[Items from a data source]
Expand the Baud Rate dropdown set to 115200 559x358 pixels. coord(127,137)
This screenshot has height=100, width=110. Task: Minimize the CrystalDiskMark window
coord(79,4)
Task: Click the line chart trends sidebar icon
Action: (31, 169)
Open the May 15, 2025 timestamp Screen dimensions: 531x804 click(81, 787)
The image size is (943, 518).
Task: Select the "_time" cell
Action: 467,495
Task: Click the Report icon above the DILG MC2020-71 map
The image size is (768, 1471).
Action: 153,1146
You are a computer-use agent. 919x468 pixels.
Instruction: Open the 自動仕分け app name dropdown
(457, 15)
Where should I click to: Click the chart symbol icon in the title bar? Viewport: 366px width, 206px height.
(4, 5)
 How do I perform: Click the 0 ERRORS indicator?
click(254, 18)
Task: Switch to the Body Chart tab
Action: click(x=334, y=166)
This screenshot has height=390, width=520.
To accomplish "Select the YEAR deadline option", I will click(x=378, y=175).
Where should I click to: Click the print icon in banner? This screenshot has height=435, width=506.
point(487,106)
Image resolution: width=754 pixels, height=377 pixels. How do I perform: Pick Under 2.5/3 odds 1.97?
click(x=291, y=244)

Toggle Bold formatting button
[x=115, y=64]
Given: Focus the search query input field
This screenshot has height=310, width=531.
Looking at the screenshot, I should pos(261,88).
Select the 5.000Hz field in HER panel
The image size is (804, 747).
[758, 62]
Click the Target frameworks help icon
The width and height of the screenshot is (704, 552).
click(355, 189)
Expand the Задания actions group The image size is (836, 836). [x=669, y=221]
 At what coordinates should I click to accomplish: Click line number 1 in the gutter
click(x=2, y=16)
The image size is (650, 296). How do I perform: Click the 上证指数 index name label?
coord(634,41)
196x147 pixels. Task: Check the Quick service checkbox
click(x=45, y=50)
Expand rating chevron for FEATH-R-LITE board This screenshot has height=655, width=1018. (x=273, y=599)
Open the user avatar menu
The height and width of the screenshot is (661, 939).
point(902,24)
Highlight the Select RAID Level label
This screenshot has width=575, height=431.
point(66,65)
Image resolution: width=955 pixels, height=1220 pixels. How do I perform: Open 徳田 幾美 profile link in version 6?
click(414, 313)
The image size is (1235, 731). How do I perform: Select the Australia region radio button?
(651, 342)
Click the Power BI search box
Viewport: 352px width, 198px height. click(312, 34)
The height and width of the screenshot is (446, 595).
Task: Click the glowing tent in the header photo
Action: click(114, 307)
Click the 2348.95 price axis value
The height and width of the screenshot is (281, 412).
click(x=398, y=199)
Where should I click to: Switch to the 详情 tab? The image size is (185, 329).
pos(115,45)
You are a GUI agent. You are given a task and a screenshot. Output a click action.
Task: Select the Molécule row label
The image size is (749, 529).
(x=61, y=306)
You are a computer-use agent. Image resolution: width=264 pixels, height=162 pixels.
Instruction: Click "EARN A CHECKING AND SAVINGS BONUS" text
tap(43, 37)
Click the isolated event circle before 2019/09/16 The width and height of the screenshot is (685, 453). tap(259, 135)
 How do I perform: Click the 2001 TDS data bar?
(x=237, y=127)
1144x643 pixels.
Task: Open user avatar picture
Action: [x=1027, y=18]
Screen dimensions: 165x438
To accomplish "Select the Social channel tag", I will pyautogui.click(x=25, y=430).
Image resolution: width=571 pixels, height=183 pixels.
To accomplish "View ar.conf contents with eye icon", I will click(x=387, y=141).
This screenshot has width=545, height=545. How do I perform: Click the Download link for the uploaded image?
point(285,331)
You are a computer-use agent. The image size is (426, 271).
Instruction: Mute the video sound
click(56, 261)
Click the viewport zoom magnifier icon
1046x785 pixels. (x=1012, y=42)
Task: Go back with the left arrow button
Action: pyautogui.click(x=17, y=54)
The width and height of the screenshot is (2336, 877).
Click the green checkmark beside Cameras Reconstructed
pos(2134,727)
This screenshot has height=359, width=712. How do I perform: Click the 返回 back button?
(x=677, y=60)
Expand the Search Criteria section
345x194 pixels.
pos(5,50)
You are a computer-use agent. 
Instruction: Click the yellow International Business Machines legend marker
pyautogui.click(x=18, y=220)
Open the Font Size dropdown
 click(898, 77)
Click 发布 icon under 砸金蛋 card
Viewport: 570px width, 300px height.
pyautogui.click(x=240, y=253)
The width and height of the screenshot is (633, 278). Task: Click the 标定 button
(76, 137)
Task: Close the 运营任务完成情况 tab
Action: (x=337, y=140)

• Exercise aim:
Write out all of the items above again, keeping every line identical to how it appears.

• Solution to this problem:
Expand the Baud Rate dropdown set to 115200 559x358 pixels. coord(127,137)
This screenshot has height=100, width=110. Task: Minimize the CrystalDiskMark window
coord(79,4)
Task: Click the line chart trends sidebar icon
Action: (31, 169)
Open the May 15, 2025 timestamp Screen dimensions: 531x804 click(81, 787)
The image size is (943, 518).
Task: Select the "_time" cell
Action: 467,495
Task: Click the Report icon above the DILG MC2020-71 map
The image size is (768, 1471).
Action: 153,1146
You are a computer-use agent. 919x468 pixels.
Instruction: Open the 自動仕分け app name dropdown
(457, 15)
Where should I click to: Click the chart symbol icon in the title bar? Viewport: 366px width, 206px height.
(4, 5)
 How do I perform: Click the 0 ERRORS indicator?
click(254, 18)
Task: Switch to the Body Chart tab
Action: click(x=334, y=166)
This screenshot has height=390, width=520.
To accomplish "Select the YEAR deadline option", I will click(x=378, y=175).
Where should I click to: Click the print icon in banner? This screenshot has height=435, width=506.
point(487,106)
Image resolution: width=754 pixels, height=377 pixels. How do I perform: Pick Under 2.5/3 odds 1.97?
click(x=291, y=244)

Toggle Bold formatting button
[x=115, y=64]
Given: Focus the search query input field
This screenshot has height=310, width=531.
Looking at the screenshot, I should pos(261,88).
Select the 5.000Hz field in HER panel
The image size is (804, 747).
[758, 62]
Click the Target frameworks help icon
The width and height of the screenshot is (704, 552).
click(355, 189)
Expand the Задания actions group The image size is (836, 836). [x=669, y=221]
 At what coordinates should I click to accomplish: Click line number 1 in the gutter
click(x=2, y=16)
The image size is (650, 296). How do I perform: Click the 上证指数 index name label?
coord(634,41)
196x147 pixels. Task: Check the Quick service checkbox
click(x=45, y=50)
Expand rating chevron for FEATH-R-LITE board This screenshot has height=655, width=1018. (x=273, y=599)
Open the user avatar menu
The height and width of the screenshot is (661, 939).
point(902,24)
Highlight the Select RAID Level label
This screenshot has width=575, height=431.
point(66,65)
Image resolution: width=955 pixels, height=1220 pixels. How do I perform: Open 徳田 幾美 profile link in version 6?
click(414, 313)
The image size is (1235, 731). How do I perform: Select the Australia region radio button?
(651, 342)
Click the Power BI search box
Viewport: 352px width, 198px height. click(312, 34)
The height and width of the screenshot is (446, 595).
Task: Click the glowing tent in the header photo
Action: click(114, 307)
Click the 2348.95 price axis value
The height and width of the screenshot is (281, 412).
click(x=398, y=199)
Where should I click to: Switch to the 详情 tab? The image size is (185, 329).
pos(115,45)
You are a GUI agent. You are given a task and a screenshot. Output a click action.
Task: Select the Molécule row label
The image size is (749, 529).
(x=61, y=306)
You are a computer-use agent. Image resolution: width=264 pixels, height=162 pixels.
Instruction: Click "EARN A CHECKING AND SAVINGS BONUS" text
tap(43, 37)
Click the isolated event circle before 2019/09/16 The width and height of the screenshot is (685, 453). tap(259, 135)
 How do I perform: Click the 2001 TDS data bar?
(x=237, y=127)
1144x643 pixels.
Task: Open user avatar picture
Action: [x=1027, y=18]
Screen dimensions: 165x438
To accomplish "Select the Social channel tag", I will pyautogui.click(x=25, y=430).
Image resolution: width=571 pixels, height=183 pixels.
To accomplish "View ar.conf contents with eye icon", I will click(x=387, y=141).
This screenshot has width=545, height=545. How do I perform: Click the Download link for the uploaded image?
point(285,331)
You are a computer-use agent. The image size is (426, 271).
Instruction: Mute the video sound
click(56, 261)
Click the viewport zoom magnifier icon
1046x785 pixels. (x=1012, y=42)
Task: Go back with the left arrow button
Action: pyautogui.click(x=17, y=54)
The width and height of the screenshot is (2336, 877).
Click the green checkmark beside Cameras Reconstructed
pos(2134,727)
This screenshot has height=359, width=712. How do I perform: Click the 返回 back button?
(x=677, y=60)
Expand the Search Criteria section
345x194 pixels.
pos(5,50)
You are a computer-use agent. 
Instruction: Click the yellow International Business Machines legend marker
pyautogui.click(x=18, y=220)
Open the Font Size dropdown
 click(898, 77)
Click 发布 icon under 砸金蛋 card
Viewport: 570px width, 300px height.
pyautogui.click(x=240, y=253)
The width and height of the screenshot is (633, 278). Task: Click the 标定 button
(76, 137)
Task: Close the 运营任务完成情况 tab
Action: (x=337, y=140)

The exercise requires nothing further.